Twenty-five artists, designers, and architects developed tea pots for Loewe’s 2025 Salone del Mobile collection—on view now in Milan’s Palazzo Citterio. These pieces range from colorful works of whimsy to architectural vessels and even a trio modeled after animals, with immense diversity in materials and textures. Coupled with these creations, London-based tea specialists Postcard Teas developed Fiori e Sapori (Flowers and Flavours), a signature blend for Loewe that weaves together gold tipped Assam tea with French lemon verbena, Moroccan roses, Croatian camomile, and bergamot oil from Calabria. The refreshing black tea, developed over the course of a year, is available exclusively from the Postcard Teas website and their London boutique. The collaboration, as well as the tea pots and Loewe’s new tin-plated tea caddies developed with Kyoto’s Kaikado, affirm the Spanish luxury house’s commitment to craft.—D.G.


Credit: Courtesy of Muji

OBSESS
Everyone at Milan Design Week Wanted to Buy the Muji Tiny Home

Although it’s only an installation open to the public during Milan Design Week, Parisian studio 5∙5’s “manifesto house” for Muji—installed in Pippa Bacca, a secret garden in the Brera Design District—is a functional, modular home proof of concept. Drawn to its energy-efficiency, bio-sourced materials, rainwater recuperation system, and recycled textiles, so many guests touring the concise design experience have enquired about purchasing one that it might make sense as a next step in the collaboration. Studio 5∙5’s co-founders, Claire Renard and Jean-Sébastien Blanc, not only succeeded in distilling an orderly Japanese architectural aesthetic, they’ve also repurposed several preexisting Muji products for use as structural attributes. Designed as a series of interchangeable prefabricated modules, each with one function, the micro-home even comes complete with a deep, wooden soaking tub and an exterior garden.—D.G.


Henry Kornaros for Bandit Running

SHOP
A Fashion-Forward Running Capsule is a Sleek Ode to Noguchi and Miyake

It’s no secret that New York City-based running apparel label Bandit loves a reference: to streetwear, fashion week runways, Tokyo’s café culture, and all manner of furniture, lighting, and sound design from the ‘80s. Its latest drop, a shoe and apparel collaboration with Asics, centers two late greats of design: Isamu Noguchi and Issey Miyake. For Bandit’s take on Asics’ Novablast 5 performance running shoe, a semi translucent upper and textural eyelet detailing are intentional references to the Noguchi’s relationship to form and light while its pleated tongue is a subtle evocation of Issey Miyake’s signature technique. Micro-striped patterning across the accompanying capsule collection of sun sleeves, compression shorts, and race day-ready cropped compression tops offers a summer-ready take on the Novablast’s pleated detailing.—J.A.D.

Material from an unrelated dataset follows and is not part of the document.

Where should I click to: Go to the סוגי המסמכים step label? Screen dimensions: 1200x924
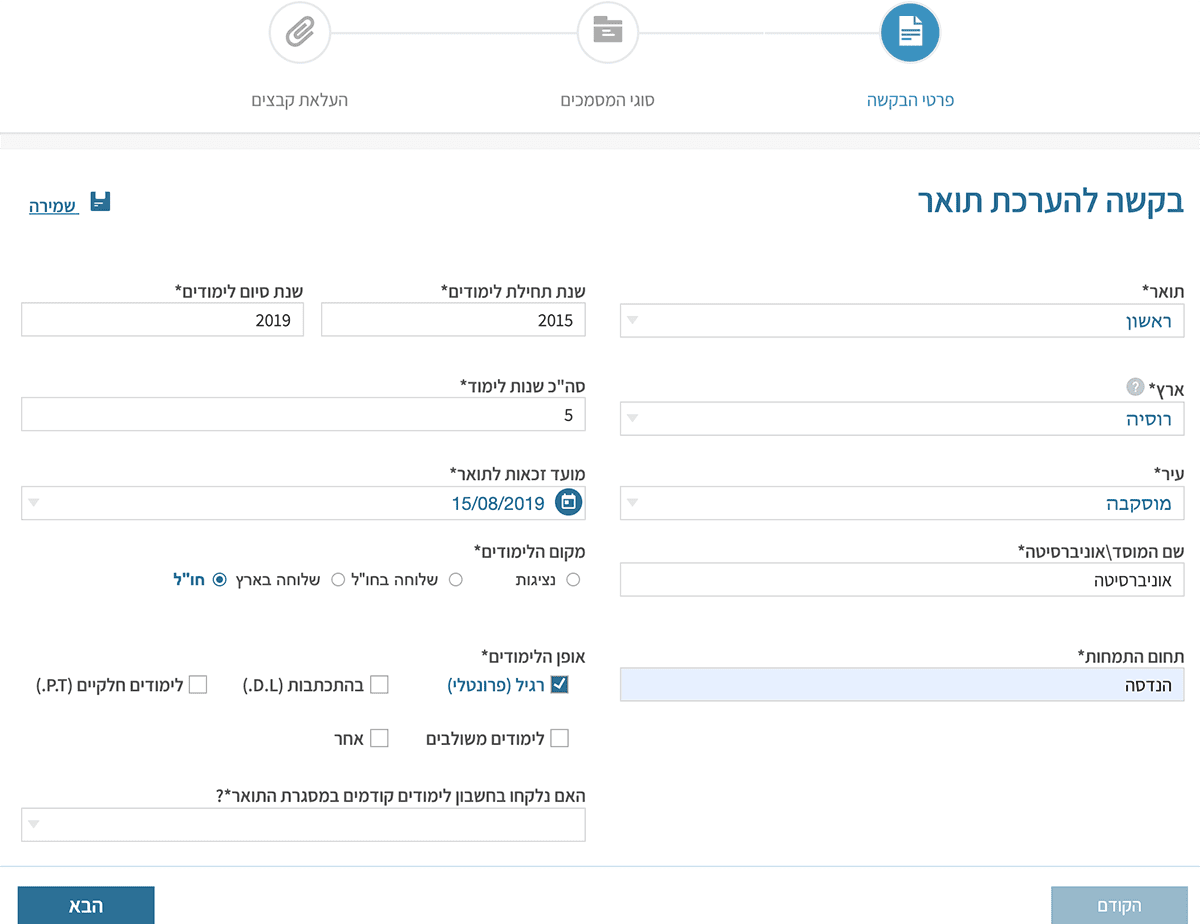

Credit: Courtesy of the artist and the Whitney Museum of American Art

SEE
At the Whitney, Amy Sherald’s First Major Museum Survey

A full week ahead of its public opening, the Whitney Museum of American Art’s most ardent supporters came out for not one but two nights in celebration for Amy Sherald’s “American Sublime.” Highlights of Sherald’s survey exhibition include in the survey exhibition, whose highlights include her portraits of former First Lady Michelle Obama, and the late Breonna Taylor, along with 40 additional works that explore her arresting use of color and realism.—J.A.D.